**VORLIEGENDER TEXT**
◆ ◆ ◆ ◆ ◆
Auftakt der Biathlon-Saison:Geflasht in die Winterpause

Lesezeit: 6 min

EIn Herz für Biathleten: Erik Lesser freut sich über seinen Podestplatz in Annecy (Foto: dpa)

Die deutschen Biathlon-Männer mischen im Weltcup überraschend weit vorne mit. Erik Lesser beeindruckt mit seinem Podestplatz, Daniel Böhm überragt am Schießstand alle Konkurrenten - nur Andreas Birnbacher sucht noch nach seiner Form.

Von Saskia Aleythe

Uwe Müßiggang gab sich gelassen. Der Chef-Bundestrainer der Biathleten sollte erklären, woran sie lag, diese Ansammlung an Schießfehlern beim ersten Wettbewerb der neuen Biathlon-Saison. 18 Nachlader hatte sich die Mixed-Staffel in Östersund geleistet und sogar fünf Strafrunden absolviert, es war ein Debakel am Gewehr. "Die Mannschaft hat hart gearbeitet", sagte Müßiggang damals, "und das wird auch sichtbar werden in dieser Saison. Es werden andere Ergebnisse kommen."
◆ ◆ ◆ ◆ ◆
**VORLIEGENDE DATEN**
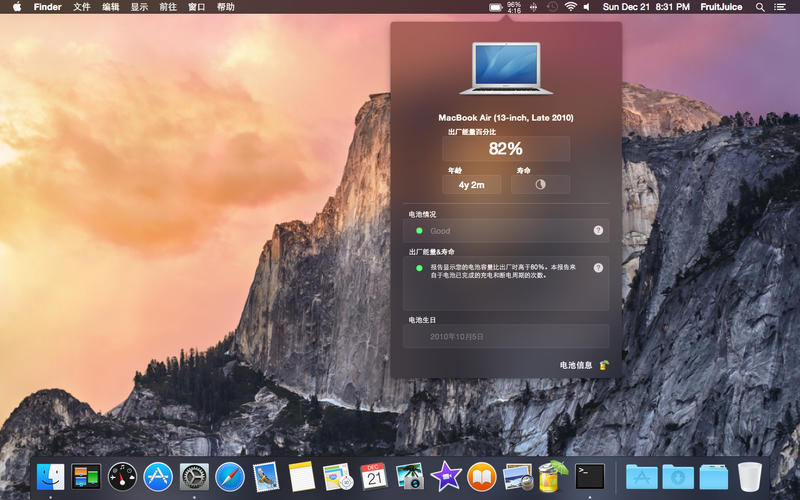Open iMovie star icon in the Dock
Screen dimensions: 800x500
pyautogui.click(x=445, y=476)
◆ ◆ ◆ ◆ ◆
**ÜBUNGSAUFGABEN**
A) Nenne alle Personen, die im Bericht über den Biathlon-Saisonauftakt mit Namen vorkommen, in der Reihenfolge ihres ersten Auftretens.
B) Schreibe den Bericht über den Biathlon-Saisonauftakt weiter, und zwar im Anschluss an seinen letzten Satz.

**LÖSUNGEN**
A) Erik Lesser, Daniel Böhm, Andreas Birnbacher, Saskia Aleythe, Uwe Müßiggang

B)
Nach den ersten drei Weltcup-Stationen ist klar: Müßiggang hat Recht behalten. Immer mehr rückt die Auswahl von Männer-Trainer Mark Kirchner aus dem Schatten des Frauen-Teams und in die Nähe der Spitzenplätze. "International sind wir voll konkurrenzfähig", sagt Kirchner. Mittlerweile klappt das Schießen meist wunderbar, während beim Laufen noch Potenzial besteht. Erik Lesser liegt als bester Deutscher auf Platz vier im Gesamtweltcup. Dahinter tobt ein munterer Konkurrenzkampf um die Nominierung für Olympia, bei dem Routinier Andreas Birnbacher noch um Sotschi bangt. Ein Zwischenfazit nach den ersten drei Weltcup-Stationen.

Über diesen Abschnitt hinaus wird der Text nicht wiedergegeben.